This formula is not difficult to understand. In fact, the above formula means that "under the condition of B occurrence, the probability of A occurrence is equal to the number of sample points of event A and event B * * greater than the number of sample points of the last B", which can verify that this conditional probability meets the three axiomatic definitions of probability.
1.3.2 multiplication formula:
1.3.3 Total probability formula:
Let it be a division of sample space, that is, it is mutually incompatible, if there are:
This formula is also easy to understand, because the samples are incompatible with each other, and their sum events are sample spaces, so the number of sample points in event A is equal to the sum of sample points in event A and * * *.
1.3.4 Bayesian formula:
Bayesian formula is derived on the basis of total probability formula and multiplication formula.
If it is a partition of the sample space, it is mutually incompatible, and if:
The proof of the formula is based on conditional probability, and then the numerator denominator can be replaced by multiplication formula and total probability formula respectively. In the formula, the known probability is called prior probability, while in the formula, it is called posterior probability. The total probability formula and multiplication formula derive the result from the cause, and Bayesian formula derives the cause from the result.
1.3.5 Event independence:
Above, we introduced the concept of conditional probability. Under condition A, the probability that condition B occurs is, if the occurrence of condition B is not affected by A? Intuitively, this will mean
So introduce the following definition, if any two events A and B are involved, then event A and event B are independent of each other.
In addition to the definition that two random events satisfy each other independently, there will of course be many definitions of independent satisfaction of random events. For n independent random events, any random event in the event is required to be independent of each other.
1.3.6 Bernoulli probability type:
Definition: If there are only two possible results in experiment E, and then the experiment is repeated for n times, the N-fold Bernoulli test or Bernoulli probability form is formed. Obviously, the results of each Bernoulli test event are independent of each other, so Bernoulli test obviously obeys binomial distribution, and then introduces binomial distribution.
1.4. 1 discrete random variable:
As I have said before, the variables used to represent the results of random phenomena are called random variables, for example, the value of a random variable can be 1, 2, 3 ... Obviously, the results of random tests are in one-to-one correspondence with the values of random variables, so we study the statistical law of random test results as the statistical law of random variables, which is artificially established and reasonable, and call random variables when only a limited number or a column of values can be taken.
1.4.2 Distribution list of random variables;
List the values of random variables and their corresponding values, that is, probability, which is called distribution table.
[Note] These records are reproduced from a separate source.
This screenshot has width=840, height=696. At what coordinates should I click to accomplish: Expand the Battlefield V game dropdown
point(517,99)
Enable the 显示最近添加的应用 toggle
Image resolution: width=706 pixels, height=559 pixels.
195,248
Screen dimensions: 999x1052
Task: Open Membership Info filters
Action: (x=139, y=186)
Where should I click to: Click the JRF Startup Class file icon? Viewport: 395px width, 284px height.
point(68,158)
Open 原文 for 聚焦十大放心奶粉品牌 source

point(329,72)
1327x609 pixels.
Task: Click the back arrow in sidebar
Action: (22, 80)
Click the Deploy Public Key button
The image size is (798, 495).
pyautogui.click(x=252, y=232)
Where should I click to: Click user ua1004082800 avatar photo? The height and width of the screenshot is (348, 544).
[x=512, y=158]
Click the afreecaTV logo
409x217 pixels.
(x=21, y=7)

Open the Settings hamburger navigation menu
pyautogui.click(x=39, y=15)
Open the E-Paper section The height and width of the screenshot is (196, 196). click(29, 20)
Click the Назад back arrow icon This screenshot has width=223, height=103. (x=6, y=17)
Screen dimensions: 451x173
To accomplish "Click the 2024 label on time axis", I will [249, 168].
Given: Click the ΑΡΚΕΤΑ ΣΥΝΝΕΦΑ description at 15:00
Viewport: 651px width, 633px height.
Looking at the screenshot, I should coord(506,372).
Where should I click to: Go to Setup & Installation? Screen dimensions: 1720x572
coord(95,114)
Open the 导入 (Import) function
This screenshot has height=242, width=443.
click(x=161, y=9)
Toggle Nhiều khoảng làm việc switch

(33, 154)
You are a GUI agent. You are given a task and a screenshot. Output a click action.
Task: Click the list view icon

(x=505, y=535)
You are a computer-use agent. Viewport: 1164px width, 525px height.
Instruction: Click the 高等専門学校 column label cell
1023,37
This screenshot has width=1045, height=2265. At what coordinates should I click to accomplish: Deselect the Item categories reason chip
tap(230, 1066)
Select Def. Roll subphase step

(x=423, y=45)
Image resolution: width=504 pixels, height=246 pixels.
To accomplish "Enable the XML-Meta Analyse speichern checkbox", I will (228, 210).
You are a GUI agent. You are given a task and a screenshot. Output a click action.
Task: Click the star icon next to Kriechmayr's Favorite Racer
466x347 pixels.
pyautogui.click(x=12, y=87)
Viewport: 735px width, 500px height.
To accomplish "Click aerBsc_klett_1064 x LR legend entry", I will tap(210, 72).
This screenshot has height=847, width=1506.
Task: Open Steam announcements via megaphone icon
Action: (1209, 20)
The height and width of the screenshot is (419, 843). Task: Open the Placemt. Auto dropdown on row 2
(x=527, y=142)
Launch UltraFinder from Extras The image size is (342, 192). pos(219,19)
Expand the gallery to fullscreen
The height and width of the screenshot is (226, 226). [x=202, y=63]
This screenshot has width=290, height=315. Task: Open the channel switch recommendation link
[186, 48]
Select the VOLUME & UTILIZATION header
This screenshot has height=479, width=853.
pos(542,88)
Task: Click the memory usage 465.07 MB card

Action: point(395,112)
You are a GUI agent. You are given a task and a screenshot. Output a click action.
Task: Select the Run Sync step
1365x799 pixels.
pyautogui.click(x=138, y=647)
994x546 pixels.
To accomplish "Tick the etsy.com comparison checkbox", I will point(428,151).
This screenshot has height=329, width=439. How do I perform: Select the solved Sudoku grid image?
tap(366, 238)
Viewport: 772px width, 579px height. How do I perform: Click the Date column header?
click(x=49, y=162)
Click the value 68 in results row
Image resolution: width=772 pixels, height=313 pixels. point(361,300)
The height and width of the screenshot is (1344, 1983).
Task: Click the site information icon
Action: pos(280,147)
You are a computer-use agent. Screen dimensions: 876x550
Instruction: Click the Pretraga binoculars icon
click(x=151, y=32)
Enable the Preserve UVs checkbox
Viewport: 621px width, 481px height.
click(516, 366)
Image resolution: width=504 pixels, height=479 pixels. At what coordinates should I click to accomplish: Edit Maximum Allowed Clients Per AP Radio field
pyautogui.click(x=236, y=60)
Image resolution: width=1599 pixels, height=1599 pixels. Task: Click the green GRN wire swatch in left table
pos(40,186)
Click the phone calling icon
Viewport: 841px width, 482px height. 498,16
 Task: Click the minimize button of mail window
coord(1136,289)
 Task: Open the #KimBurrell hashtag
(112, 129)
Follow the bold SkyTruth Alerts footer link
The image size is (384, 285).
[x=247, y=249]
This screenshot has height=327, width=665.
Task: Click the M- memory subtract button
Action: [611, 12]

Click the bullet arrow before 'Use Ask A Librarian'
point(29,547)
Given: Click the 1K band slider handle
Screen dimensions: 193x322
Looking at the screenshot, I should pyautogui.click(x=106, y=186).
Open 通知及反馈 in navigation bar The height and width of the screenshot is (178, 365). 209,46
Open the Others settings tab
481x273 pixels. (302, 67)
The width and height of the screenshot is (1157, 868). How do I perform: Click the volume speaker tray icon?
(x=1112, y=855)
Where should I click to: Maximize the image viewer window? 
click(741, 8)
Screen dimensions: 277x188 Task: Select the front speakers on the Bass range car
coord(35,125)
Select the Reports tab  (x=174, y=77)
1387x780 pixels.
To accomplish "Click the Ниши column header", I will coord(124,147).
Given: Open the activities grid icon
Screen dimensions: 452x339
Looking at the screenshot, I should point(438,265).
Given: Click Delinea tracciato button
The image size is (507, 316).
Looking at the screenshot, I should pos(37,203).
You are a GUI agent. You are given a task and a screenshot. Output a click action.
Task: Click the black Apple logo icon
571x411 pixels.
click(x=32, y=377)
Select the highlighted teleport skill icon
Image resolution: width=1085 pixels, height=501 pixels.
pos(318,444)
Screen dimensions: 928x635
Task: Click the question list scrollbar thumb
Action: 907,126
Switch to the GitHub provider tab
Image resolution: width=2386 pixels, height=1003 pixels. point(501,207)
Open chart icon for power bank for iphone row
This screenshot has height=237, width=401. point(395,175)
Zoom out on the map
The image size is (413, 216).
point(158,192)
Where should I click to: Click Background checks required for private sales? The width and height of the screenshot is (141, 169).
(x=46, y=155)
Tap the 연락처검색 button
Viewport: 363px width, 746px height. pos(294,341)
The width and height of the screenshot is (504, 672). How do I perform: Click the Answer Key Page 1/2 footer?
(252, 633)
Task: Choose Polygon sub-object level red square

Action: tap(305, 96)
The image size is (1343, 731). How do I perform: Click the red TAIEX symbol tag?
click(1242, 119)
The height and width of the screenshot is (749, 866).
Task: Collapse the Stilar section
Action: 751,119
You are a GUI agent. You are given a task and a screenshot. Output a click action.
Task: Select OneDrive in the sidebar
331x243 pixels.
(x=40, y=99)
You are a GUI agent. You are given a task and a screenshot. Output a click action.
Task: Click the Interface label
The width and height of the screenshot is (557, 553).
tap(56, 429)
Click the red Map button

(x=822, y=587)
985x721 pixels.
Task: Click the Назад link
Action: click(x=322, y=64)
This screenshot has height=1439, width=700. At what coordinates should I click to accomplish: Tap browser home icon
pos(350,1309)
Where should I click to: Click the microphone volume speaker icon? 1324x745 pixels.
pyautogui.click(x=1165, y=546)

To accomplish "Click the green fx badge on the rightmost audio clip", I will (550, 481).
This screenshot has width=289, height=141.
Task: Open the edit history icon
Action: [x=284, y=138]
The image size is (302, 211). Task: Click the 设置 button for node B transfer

The distribution table makes the statistical law of random variables clear at a glance, and it is convenient to calculate the variance and mean of their characteristic numbers. Distribution lists satisfy the following two attributes:
A list that meets the above two attributes is called a distribution list.
1.4.3 distribution function:
Let x be a random variable, and for any real number x, it is written as the distribution function of random variable X.
The distribution function satisfies the following three characteristics:
The above properties are necessary and sufficient conditions for the function to be a distributed function.
1.4.4 Mathematical expectation and variance:
Let's look at an example. A watch factory randomly checks the daily travel time error of N= 100 watches in its products. The data are as follows:
At this time, the average daily travel time error of these 100 watches is: the place where the daily travel time error frequency is recorded.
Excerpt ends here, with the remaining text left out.